**INSTRUCTIONS FOR THE TASK:** Copy out, word for word, the lines from the start of the data below through the line containing "Click green checkmark next to 顧客資金の分別管理", and no others.

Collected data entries
========================

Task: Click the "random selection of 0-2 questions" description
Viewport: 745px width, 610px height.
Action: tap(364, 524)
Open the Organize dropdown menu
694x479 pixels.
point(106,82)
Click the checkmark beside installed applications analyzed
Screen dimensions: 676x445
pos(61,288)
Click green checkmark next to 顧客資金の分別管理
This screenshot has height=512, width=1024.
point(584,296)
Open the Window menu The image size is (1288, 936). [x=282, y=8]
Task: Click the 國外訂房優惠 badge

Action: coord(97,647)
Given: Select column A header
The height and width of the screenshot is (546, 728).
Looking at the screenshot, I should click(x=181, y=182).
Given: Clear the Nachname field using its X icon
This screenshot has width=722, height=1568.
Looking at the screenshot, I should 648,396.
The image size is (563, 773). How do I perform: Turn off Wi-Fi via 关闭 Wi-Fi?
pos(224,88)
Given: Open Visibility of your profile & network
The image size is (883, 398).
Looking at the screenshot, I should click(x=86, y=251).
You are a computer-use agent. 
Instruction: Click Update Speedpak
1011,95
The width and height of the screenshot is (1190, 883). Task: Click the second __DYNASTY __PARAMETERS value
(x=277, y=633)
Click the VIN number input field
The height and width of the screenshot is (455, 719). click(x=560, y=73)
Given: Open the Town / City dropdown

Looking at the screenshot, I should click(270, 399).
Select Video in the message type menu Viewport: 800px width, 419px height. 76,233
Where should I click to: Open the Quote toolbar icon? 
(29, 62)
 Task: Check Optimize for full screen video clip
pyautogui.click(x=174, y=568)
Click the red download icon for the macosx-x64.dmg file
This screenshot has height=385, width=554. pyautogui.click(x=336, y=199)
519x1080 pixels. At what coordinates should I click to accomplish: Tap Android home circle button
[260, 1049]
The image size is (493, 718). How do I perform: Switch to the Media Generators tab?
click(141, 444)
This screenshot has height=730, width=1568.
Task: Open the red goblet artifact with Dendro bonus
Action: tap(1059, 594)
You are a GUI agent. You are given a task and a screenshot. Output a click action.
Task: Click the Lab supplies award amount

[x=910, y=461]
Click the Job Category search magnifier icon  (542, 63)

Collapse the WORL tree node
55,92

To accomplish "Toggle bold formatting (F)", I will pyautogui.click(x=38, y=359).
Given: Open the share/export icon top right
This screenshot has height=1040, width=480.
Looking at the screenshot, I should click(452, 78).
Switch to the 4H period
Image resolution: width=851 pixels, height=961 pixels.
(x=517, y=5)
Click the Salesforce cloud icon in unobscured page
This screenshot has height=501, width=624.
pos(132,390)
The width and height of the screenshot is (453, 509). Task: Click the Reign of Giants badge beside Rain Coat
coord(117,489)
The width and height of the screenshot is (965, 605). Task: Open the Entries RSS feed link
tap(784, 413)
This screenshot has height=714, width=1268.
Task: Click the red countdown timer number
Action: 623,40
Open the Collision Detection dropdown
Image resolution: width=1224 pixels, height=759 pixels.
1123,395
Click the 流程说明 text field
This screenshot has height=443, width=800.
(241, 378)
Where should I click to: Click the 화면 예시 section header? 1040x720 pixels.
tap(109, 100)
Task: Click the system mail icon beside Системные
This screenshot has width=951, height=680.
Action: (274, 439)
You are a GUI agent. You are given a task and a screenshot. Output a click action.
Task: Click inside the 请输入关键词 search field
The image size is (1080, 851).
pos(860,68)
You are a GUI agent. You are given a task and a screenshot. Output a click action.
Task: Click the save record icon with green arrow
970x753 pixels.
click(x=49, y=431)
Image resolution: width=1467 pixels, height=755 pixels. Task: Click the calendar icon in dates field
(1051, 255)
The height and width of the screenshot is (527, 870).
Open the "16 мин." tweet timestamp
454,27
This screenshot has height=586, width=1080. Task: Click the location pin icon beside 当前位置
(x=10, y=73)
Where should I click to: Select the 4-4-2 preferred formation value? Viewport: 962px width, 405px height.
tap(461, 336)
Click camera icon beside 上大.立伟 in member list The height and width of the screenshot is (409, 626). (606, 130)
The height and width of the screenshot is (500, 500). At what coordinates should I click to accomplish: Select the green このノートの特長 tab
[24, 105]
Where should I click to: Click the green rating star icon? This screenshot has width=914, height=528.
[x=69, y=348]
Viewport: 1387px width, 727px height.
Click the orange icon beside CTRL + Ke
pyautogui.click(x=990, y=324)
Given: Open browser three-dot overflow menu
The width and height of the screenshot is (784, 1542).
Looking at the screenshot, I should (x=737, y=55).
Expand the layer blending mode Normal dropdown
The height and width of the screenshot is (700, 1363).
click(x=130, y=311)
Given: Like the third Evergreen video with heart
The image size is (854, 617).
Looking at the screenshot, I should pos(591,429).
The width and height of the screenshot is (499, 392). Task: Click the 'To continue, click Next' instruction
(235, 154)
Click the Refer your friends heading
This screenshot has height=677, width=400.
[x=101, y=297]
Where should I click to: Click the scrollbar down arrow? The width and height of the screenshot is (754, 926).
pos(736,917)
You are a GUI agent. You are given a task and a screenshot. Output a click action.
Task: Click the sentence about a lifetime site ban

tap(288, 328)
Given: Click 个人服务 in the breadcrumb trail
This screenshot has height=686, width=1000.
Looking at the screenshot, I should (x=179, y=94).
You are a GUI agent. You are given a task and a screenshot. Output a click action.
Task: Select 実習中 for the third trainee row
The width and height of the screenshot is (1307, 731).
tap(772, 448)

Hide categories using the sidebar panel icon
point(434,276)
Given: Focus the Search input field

========================

**ANSWER TO THE PROBLEM:**
Task: Click the "random selection of 0-2 questions" description
Viewport: 745px width, 610px height.
Action: tap(364, 524)
Open the Organize dropdown menu
694x479 pixels.
point(106,82)
Click the checkmark beside installed applications analyzed
Screen dimensions: 676x445
pos(61,288)
Click green checkmark next to 顧客資金の分別管理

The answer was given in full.